**Work instruction:** Produce the records below again, word for word, but stop after the line that contains "BNB stolen from".

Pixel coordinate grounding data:
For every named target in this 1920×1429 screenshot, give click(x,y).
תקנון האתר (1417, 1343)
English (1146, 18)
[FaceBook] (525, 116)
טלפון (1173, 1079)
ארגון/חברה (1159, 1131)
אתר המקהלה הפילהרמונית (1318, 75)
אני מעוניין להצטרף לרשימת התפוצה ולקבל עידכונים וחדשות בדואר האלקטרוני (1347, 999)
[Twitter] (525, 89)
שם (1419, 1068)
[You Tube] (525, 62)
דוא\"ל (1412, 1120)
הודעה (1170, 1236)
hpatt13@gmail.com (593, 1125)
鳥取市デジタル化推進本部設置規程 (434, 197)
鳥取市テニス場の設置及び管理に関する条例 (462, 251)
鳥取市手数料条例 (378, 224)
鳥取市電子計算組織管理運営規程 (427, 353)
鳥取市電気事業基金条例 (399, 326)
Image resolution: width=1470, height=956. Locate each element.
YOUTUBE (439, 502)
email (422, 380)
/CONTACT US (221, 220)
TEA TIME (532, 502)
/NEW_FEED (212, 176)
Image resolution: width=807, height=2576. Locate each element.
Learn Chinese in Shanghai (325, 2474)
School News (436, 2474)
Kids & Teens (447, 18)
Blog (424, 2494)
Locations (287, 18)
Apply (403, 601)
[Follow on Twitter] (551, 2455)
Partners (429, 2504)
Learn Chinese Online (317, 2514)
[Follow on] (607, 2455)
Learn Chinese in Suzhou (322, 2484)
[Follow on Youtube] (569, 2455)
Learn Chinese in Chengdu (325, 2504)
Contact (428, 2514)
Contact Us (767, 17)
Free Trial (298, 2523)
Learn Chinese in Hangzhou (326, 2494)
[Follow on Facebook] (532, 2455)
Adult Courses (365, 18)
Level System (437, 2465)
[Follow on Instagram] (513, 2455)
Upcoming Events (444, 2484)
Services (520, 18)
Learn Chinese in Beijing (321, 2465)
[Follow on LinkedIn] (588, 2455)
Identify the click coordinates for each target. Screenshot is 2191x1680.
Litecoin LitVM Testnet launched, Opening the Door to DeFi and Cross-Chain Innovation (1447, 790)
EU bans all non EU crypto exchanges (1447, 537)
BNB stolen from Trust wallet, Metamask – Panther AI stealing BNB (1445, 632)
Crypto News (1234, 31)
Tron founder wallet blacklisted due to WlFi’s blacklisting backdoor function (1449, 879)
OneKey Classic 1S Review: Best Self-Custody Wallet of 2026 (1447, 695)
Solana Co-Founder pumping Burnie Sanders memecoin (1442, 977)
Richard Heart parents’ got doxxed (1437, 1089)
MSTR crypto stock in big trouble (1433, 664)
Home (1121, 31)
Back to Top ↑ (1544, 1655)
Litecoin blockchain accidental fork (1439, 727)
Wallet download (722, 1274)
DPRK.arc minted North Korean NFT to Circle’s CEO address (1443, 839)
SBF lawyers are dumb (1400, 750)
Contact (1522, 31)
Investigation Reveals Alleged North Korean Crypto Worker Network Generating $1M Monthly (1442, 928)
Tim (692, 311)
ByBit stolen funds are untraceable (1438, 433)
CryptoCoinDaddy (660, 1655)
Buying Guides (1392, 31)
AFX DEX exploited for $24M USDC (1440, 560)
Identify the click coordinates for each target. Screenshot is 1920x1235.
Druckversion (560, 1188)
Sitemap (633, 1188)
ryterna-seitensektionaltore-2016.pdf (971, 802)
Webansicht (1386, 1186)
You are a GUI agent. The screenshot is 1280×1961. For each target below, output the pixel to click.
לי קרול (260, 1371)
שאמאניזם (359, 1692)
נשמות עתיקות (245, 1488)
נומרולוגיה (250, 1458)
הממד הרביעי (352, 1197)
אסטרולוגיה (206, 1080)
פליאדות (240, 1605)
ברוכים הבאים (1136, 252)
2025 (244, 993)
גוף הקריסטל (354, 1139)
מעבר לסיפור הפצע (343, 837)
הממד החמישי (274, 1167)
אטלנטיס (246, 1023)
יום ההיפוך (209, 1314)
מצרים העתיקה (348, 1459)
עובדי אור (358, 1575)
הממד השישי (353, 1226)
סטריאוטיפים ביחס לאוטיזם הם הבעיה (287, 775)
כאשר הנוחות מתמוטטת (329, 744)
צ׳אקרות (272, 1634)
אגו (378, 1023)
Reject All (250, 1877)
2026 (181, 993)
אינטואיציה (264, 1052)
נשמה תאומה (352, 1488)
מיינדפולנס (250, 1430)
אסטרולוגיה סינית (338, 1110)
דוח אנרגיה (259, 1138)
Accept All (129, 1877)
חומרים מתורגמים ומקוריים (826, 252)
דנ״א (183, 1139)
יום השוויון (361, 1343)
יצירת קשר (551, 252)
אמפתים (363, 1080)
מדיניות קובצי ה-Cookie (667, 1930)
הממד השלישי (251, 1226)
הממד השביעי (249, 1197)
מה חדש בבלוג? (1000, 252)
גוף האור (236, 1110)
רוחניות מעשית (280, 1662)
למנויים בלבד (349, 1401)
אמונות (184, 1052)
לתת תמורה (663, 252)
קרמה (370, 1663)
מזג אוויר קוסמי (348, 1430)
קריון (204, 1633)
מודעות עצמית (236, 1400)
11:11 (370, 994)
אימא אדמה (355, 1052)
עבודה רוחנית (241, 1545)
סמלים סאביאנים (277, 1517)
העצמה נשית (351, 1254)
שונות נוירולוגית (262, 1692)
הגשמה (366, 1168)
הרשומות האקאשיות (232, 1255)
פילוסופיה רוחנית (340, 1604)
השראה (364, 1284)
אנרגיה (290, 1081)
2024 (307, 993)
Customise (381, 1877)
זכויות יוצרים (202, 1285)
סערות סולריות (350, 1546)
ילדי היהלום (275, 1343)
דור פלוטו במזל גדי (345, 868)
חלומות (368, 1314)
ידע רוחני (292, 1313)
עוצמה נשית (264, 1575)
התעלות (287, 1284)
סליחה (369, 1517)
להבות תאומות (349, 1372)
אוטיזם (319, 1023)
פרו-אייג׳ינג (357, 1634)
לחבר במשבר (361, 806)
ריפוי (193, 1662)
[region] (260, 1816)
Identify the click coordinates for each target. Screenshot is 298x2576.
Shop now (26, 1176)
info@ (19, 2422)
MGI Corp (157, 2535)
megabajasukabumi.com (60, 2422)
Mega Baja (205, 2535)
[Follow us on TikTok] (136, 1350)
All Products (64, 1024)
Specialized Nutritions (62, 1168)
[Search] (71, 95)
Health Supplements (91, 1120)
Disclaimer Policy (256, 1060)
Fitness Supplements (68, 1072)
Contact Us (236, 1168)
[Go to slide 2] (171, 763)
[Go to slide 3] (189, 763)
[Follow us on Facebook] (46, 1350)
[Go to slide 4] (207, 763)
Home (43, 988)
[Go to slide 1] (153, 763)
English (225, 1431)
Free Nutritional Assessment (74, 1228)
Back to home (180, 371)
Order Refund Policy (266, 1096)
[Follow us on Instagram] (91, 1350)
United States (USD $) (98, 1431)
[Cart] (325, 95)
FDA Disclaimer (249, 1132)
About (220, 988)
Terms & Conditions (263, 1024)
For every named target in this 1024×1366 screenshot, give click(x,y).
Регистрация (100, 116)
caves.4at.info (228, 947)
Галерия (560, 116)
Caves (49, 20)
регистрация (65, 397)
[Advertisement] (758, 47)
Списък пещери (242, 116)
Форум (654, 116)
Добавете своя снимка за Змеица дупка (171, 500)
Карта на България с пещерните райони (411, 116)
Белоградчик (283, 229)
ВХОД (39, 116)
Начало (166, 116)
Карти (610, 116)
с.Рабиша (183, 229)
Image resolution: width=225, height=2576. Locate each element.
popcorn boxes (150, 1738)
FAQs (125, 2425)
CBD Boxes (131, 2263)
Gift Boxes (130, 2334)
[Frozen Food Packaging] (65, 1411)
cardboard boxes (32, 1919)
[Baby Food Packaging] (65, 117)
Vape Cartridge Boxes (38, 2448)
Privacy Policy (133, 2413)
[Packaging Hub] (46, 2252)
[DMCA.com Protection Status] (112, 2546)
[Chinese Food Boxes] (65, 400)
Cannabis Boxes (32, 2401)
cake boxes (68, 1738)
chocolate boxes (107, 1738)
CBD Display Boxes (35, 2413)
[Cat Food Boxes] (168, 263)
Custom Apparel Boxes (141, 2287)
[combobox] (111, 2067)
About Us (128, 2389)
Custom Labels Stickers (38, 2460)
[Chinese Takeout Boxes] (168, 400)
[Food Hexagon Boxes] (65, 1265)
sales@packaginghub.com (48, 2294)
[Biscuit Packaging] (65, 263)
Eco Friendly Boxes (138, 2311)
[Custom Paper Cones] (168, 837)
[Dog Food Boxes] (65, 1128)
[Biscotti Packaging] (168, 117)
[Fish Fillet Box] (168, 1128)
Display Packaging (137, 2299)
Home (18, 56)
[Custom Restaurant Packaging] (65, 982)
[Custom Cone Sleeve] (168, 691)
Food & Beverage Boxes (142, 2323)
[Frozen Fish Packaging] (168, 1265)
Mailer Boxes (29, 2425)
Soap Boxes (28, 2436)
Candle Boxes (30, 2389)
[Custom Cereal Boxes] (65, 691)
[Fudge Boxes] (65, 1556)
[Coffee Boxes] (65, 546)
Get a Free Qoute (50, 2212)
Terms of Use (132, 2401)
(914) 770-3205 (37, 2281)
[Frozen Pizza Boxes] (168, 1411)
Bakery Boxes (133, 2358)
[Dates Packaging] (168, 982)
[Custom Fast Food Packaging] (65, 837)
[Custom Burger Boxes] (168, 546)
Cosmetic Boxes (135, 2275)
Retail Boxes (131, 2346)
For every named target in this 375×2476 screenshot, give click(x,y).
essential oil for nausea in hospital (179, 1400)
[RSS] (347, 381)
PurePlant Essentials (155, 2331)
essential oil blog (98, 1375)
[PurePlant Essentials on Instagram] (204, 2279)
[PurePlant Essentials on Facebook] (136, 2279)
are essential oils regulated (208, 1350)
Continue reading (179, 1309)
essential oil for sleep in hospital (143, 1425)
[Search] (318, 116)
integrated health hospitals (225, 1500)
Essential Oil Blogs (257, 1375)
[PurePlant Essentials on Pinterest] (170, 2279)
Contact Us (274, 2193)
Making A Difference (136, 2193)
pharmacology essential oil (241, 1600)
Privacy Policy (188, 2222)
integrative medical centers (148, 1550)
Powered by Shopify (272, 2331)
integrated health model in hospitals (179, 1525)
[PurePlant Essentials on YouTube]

**Answer to the exercise:**
For every named target in this 1920×1429 screenshot, give click(x,y).
תקנון האתר (1417, 1343)
English (1146, 18)
[FaceBook] (525, 116)
טלפון (1173, 1079)
ארגון/חברה (1159, 1131)
אתר המקהלה הפילהרמונית (1318, 75)
אני מעוניין להצטרף לרשימת התפוצה ולקבל עידכונים וחדשות בדואר האלקטרוני (1347, 999)
[Twitter] (525, 89)
שם (1419, 1068)
[You Tube] (525, 62)
דוא\"ל (1412, 1120)
הודעה (1170, 1236)
hpatt13@gmail.com (593, 1125)
鳥取市デジタル化推進本部設置規程 (434, 197)
鳥取市テニス場の設置及び管理に関する条例 (462, 251)
鳥取市手数料条例 (378, 224)
鳥取市電子計算組織管理運営規程 (427, 353)
鳥取市電気事業基金条例 (399, 326)
Image resolution: width=1470, height=956. Locate each element.
YOUTUBE (439, 502)
email (422, 380)
/CONTACT US (221, 220)
TEA TIME (532, 502)
/NEW_FEED (212, 176)
Image resolution: width=807, height=2576. Locate each element.
Learn Chinese in Shanghai (325, 2474)
School News (436, 2474)
Kids & Teens (447, 18)
Blog (424, 2494)
Locations (287, 18)
Apply (403, 601)
[Follow on Twitter] (551, 2455)
Partners (429, 2504)
Learn Chinese Online (317, 2514)
[Follow on] (607, 2455)
Learn Chinese in Suzhou (322, 2484)
[Follow on Youtube] (569, 2455)
Learn Chinese in Chengdu (325, 2504)
Contact (428, 2514)
Contact Us (767, 17)
Free Trial (298, 2523)
Learn Chinese in Hangzhou (326, 2494)
[Follow on Facebook] (532, 2455)
Adult Courses (365, 18)
Level System (437, 2465)
[Follow on Instagram] (513, 2455)
Upcoming Events (444, 2484)
Services (520, 18)
Learn Chinese in Beijing (321, 2465)
[Follow on LinkedIn] (588, 2455)
Identify the click coordinates for each target. Screenshot is 2191x1680.
Litecoin LitVM Testnet launched, Opening the Door to DeFi and Cross-Chain Innovation (1447, 790)
EU bans all non EU crypto exchanges (1447, 537)
BNB stolen from Trust wallet, Metamask – Panther AI stealing BNB (1445, 632)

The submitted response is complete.